* **The exercise**
Pull out every line of the records that contains the word "This", and treat uppercase and lowercase letters as different.

* **Entries on locating words and elements**
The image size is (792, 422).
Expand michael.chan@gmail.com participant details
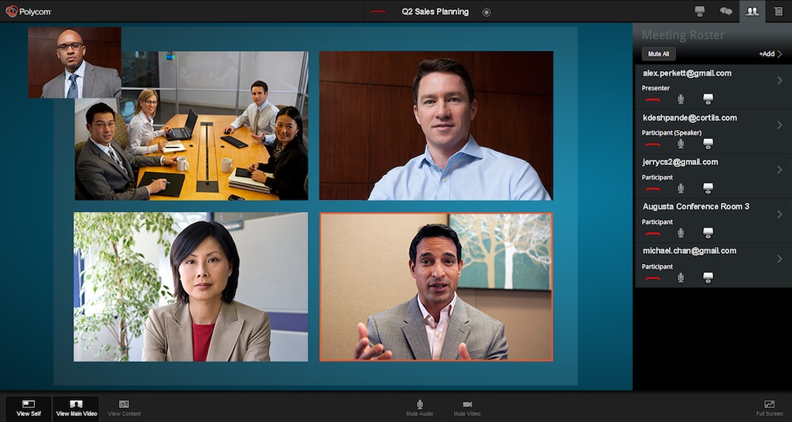point(779,259)
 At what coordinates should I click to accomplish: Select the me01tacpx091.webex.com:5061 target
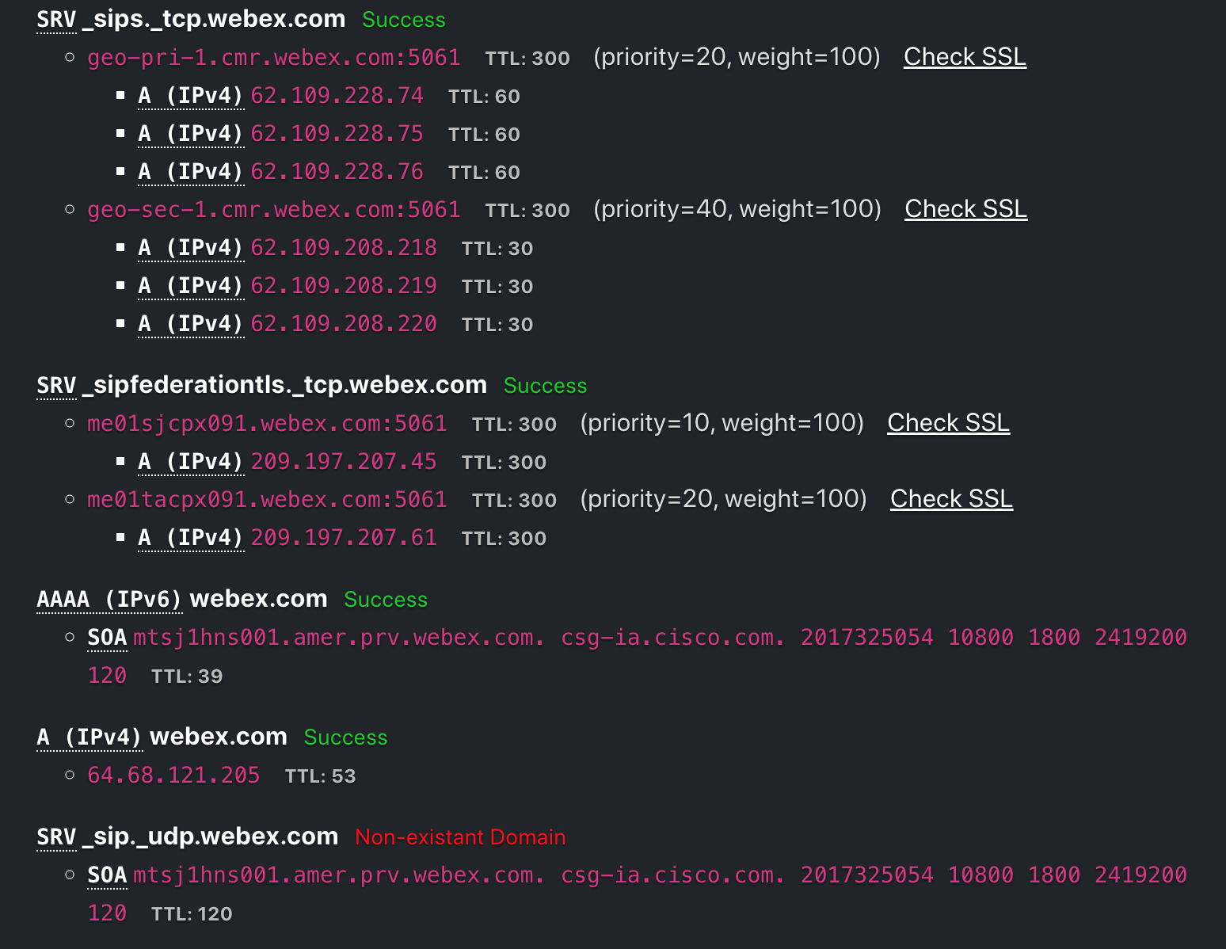(267, 500)
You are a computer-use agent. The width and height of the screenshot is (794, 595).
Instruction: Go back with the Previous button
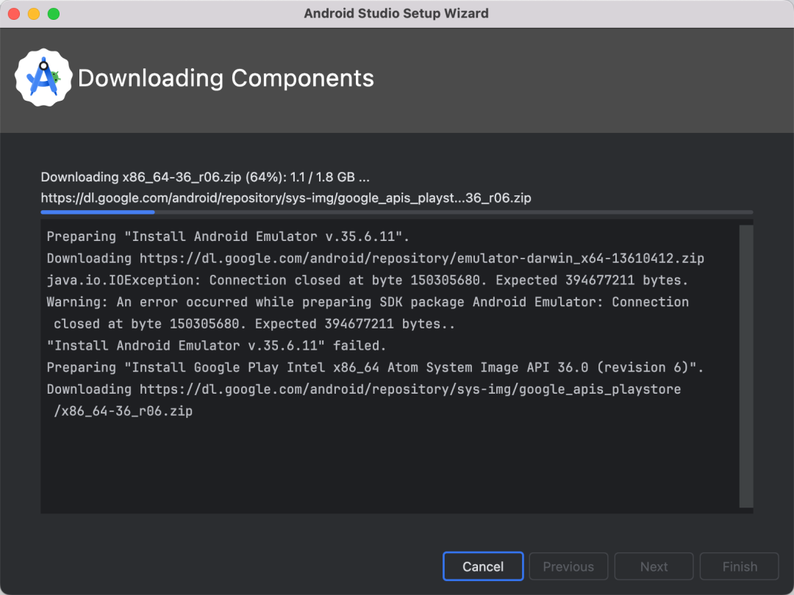[568, 566]
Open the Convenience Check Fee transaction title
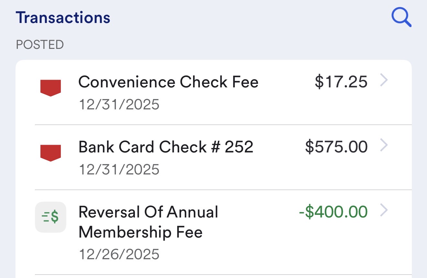Viewport: 427px width, 278px height. [x=168, y=82]
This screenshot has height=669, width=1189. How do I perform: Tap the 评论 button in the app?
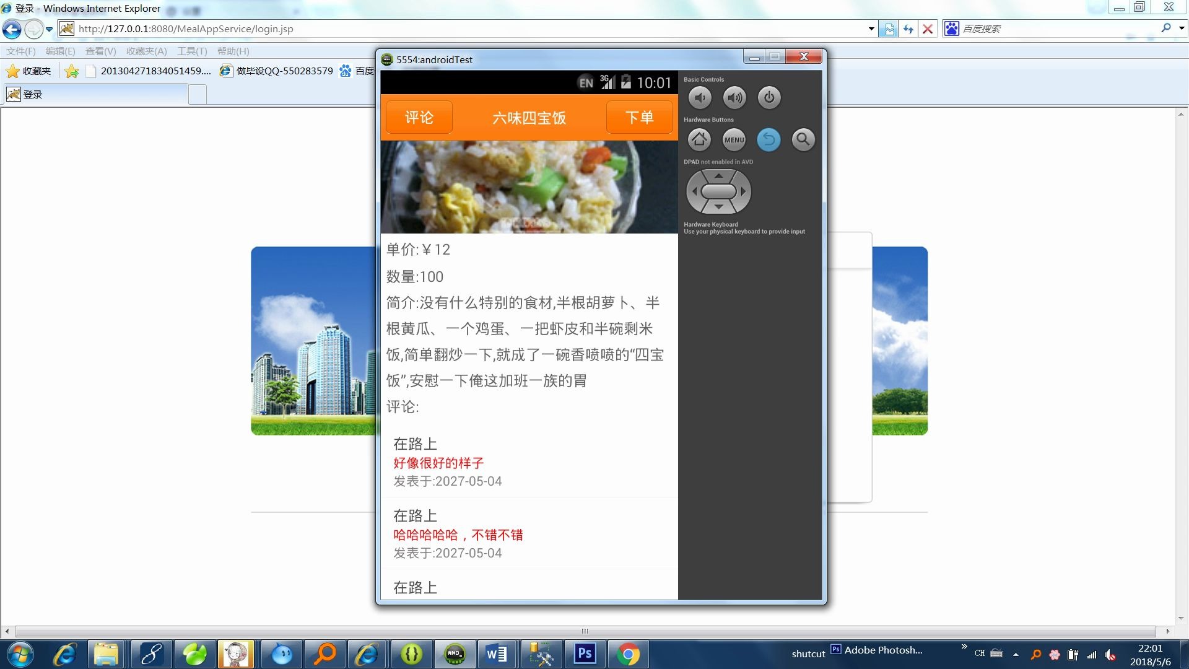[x=419, y=118]
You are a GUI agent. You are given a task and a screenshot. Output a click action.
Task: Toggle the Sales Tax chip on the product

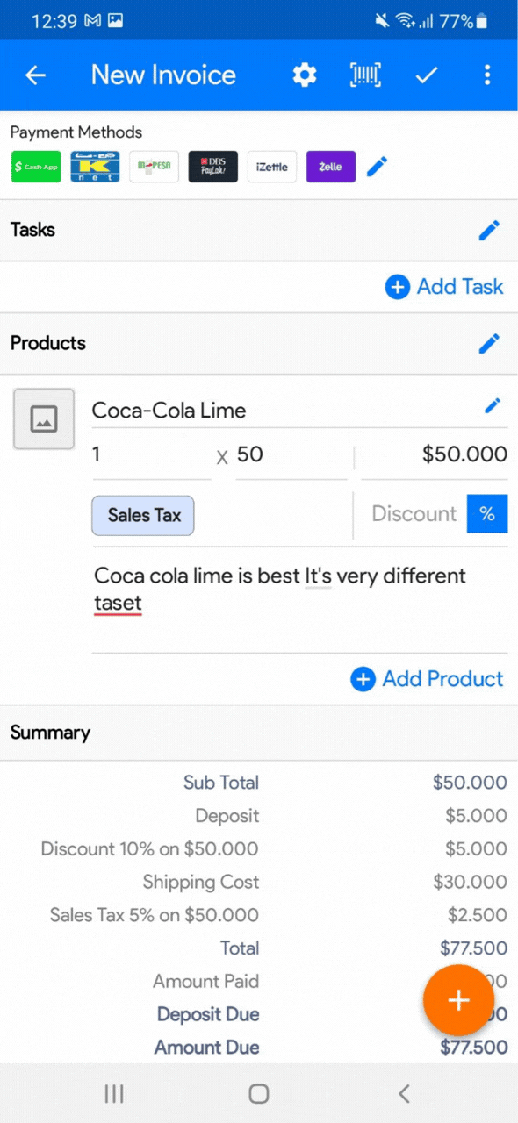point(142,515)
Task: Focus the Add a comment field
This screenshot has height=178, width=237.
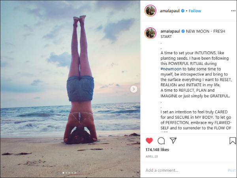Action: 182,170
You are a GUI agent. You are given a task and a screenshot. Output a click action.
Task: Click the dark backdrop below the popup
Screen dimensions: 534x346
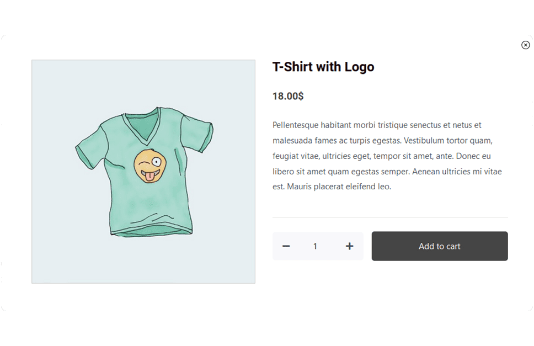267,329
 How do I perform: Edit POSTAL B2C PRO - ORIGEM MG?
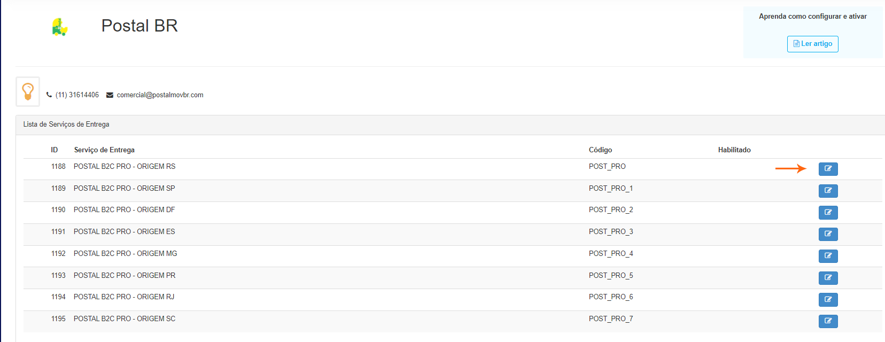click(x=828, y=256)
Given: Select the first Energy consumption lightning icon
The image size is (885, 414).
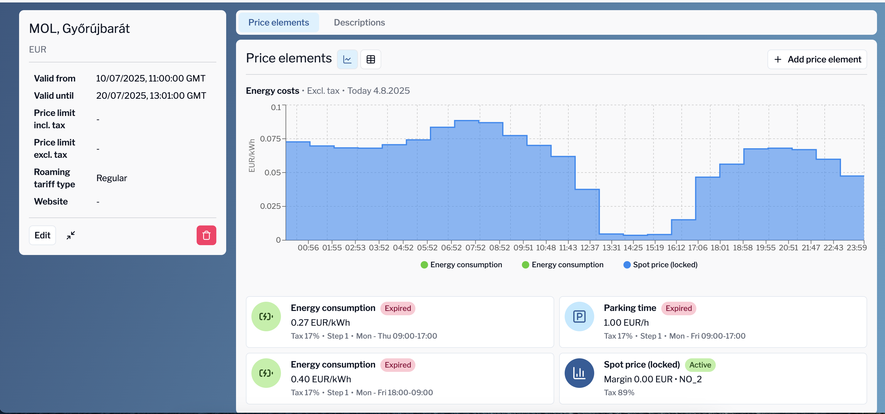Looking at the screenshot, I should click(266, 316).
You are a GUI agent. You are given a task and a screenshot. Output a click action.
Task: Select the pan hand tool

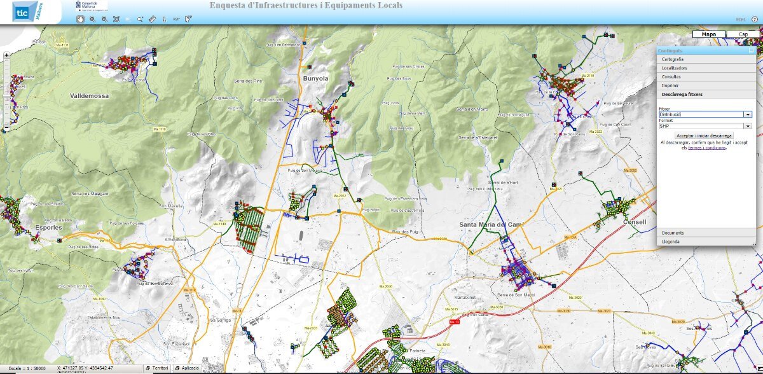81,19
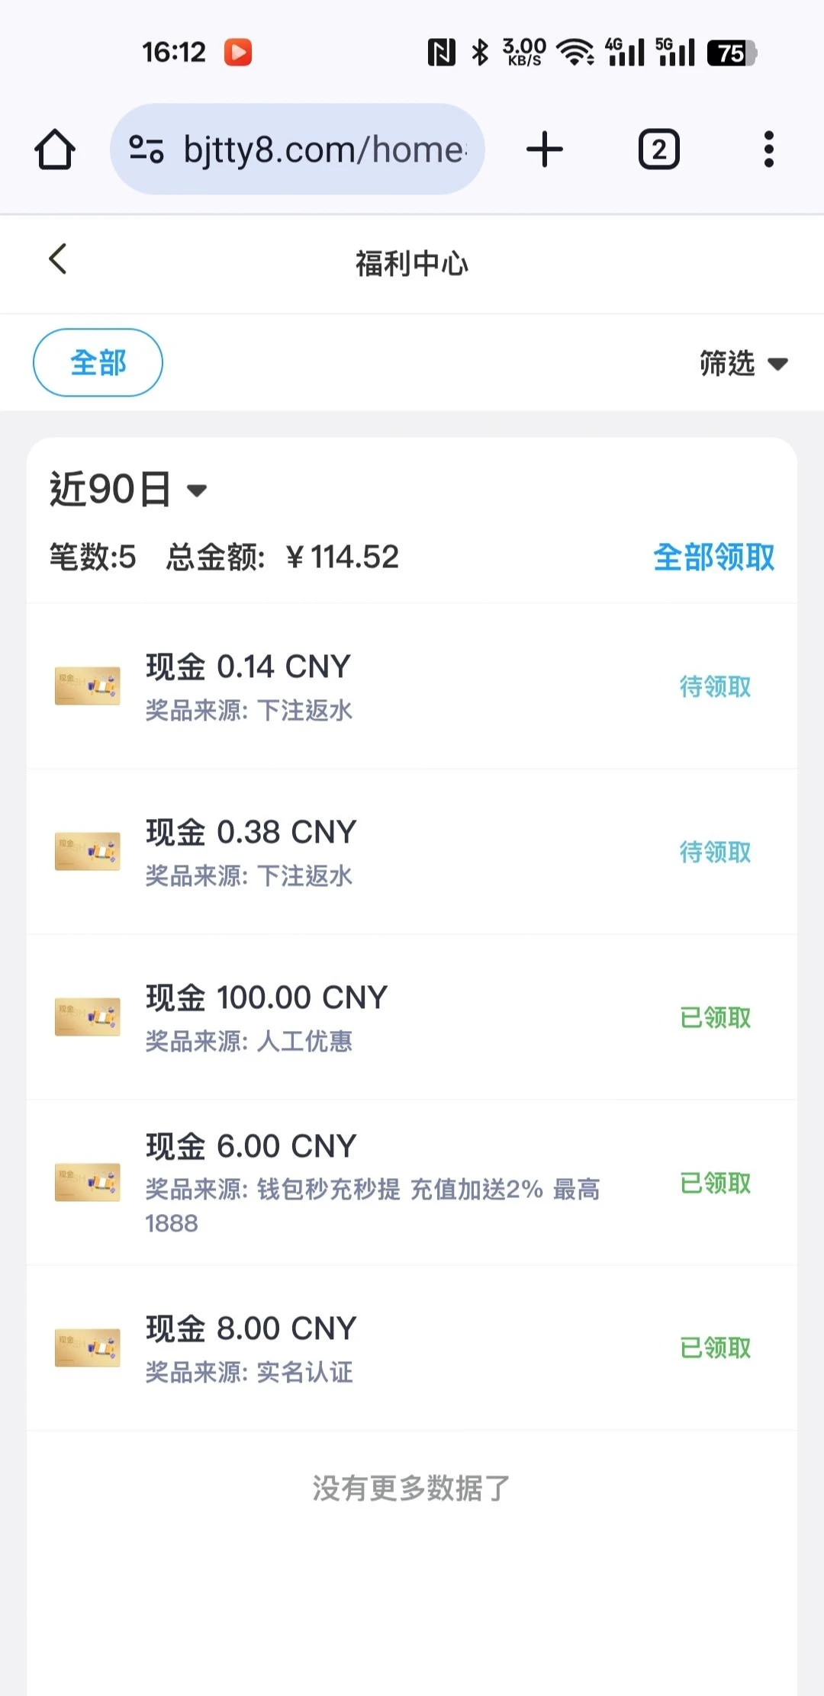Open a new tab with plus icon
Viewport: 824px width, 1696px height.
coord(545,149)
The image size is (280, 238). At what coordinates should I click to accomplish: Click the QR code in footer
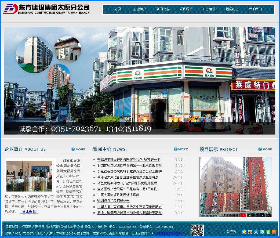pos(197,231)
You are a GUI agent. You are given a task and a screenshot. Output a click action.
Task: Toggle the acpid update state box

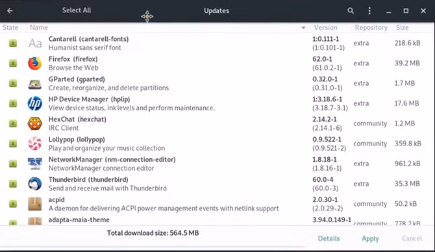(x=13, y=204)
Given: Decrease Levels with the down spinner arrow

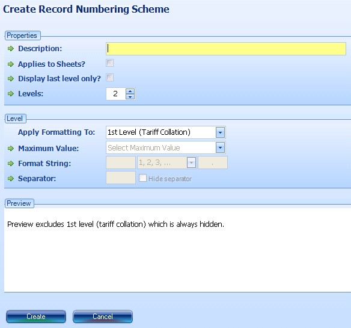Looking at the screenshot, I should (130, 97).
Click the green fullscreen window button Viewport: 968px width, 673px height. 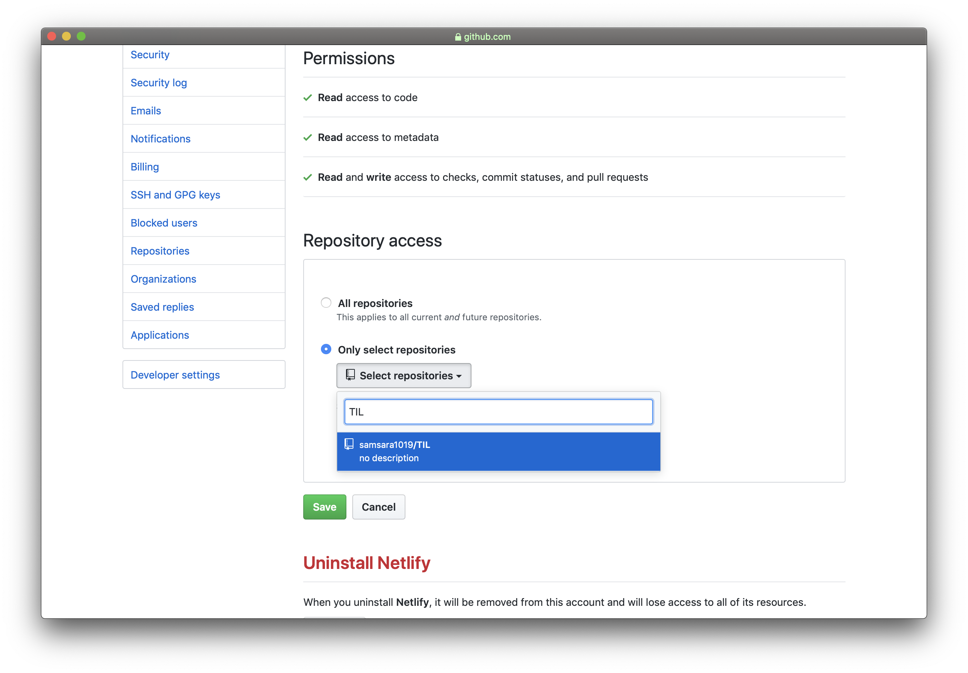click(x=81, y=36)
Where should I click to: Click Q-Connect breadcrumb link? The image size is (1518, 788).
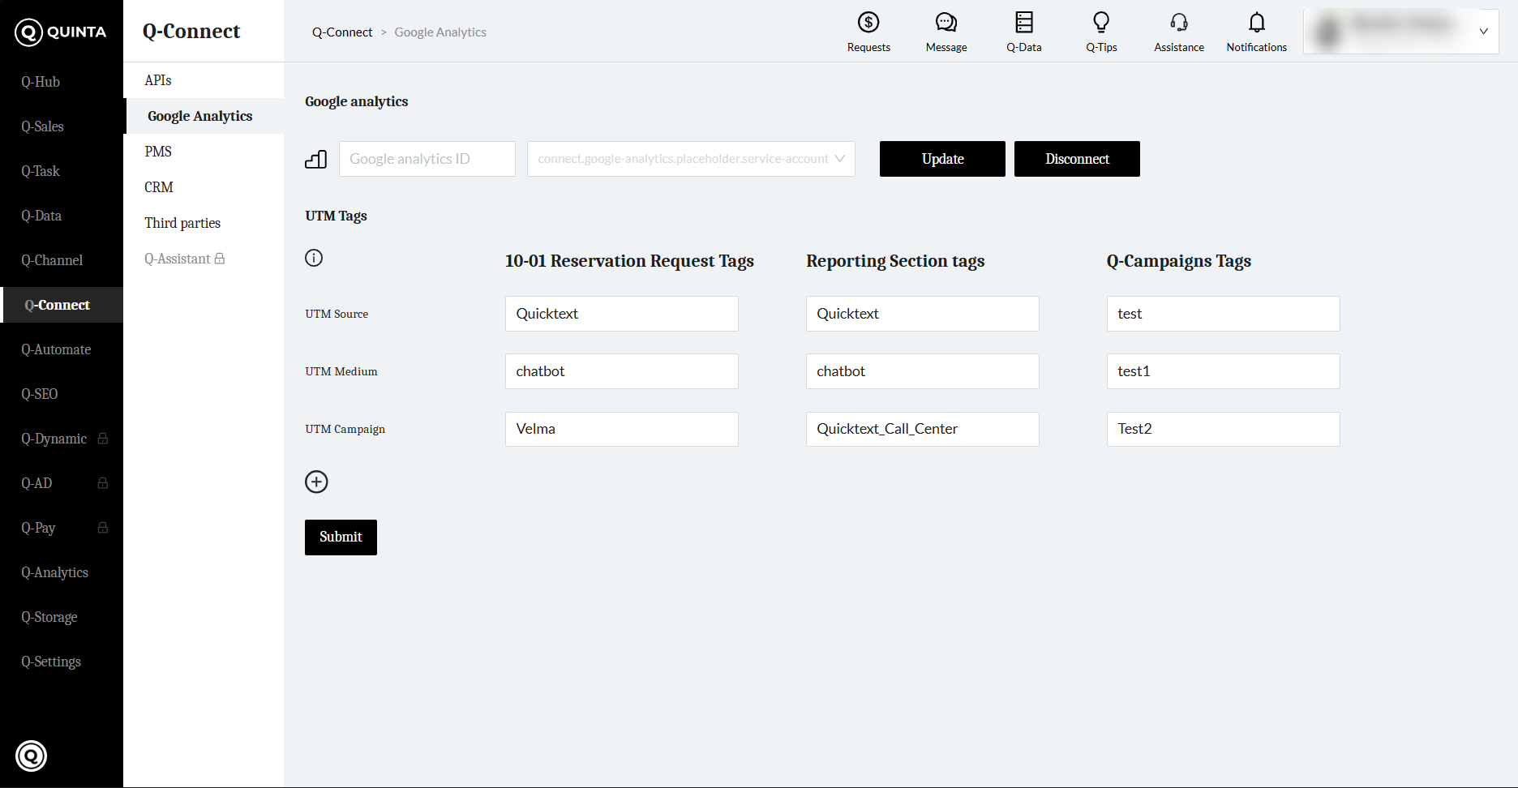point(342,32)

* **Expected answer**
This screenshot has height=669, width=1189. How do I perform: Tap the 评论 button in the app?
This screenshot has height=178, width=237.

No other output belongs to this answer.